Stored data entries
○ ○ ○ ○ ○

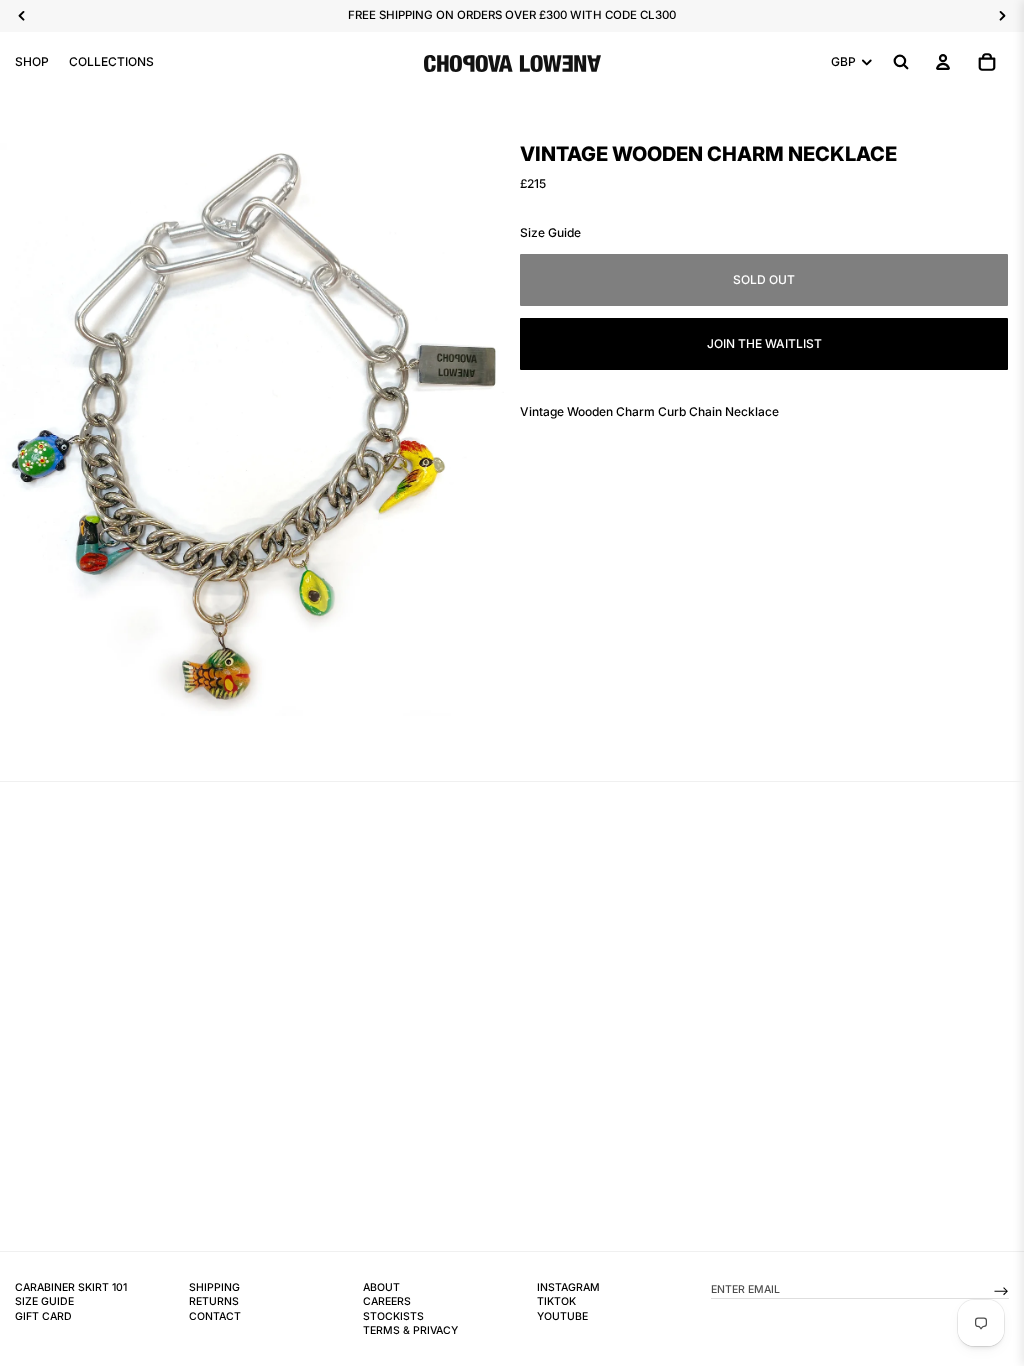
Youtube (562, 1316)
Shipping (214, 1287)
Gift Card (43, 1316)
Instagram (568, 1287)
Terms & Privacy (410, 1330)
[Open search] (901, 62)
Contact (215, 1316)
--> (1001, 1289)
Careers (387, 1301)
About (381, 1287)
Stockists (393, 1316)
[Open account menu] (943, 62)
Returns (214, 1301)
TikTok (556, 1301)
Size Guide (550, 232)
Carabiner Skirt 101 (71, 1287)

○ ○ ○ ○ ○

**Required work:**
Write out every line, unchanged, from the one containing "[Open search] (901, 62)" through the closing line of the data.

**Finished exercise:**
[Open search] (901, 62)
Contact (215, 1316)
--> (1001, 1289)
Careers (387, 1301)
About (381, 1287)
Stockists (393, 1316)
[Open account menu] (943, 62)
Returns (214, 1301)
TikTok (556, 1301)
Size Guide (550, 232)
Carabiner Skirt 101 (71, 1287)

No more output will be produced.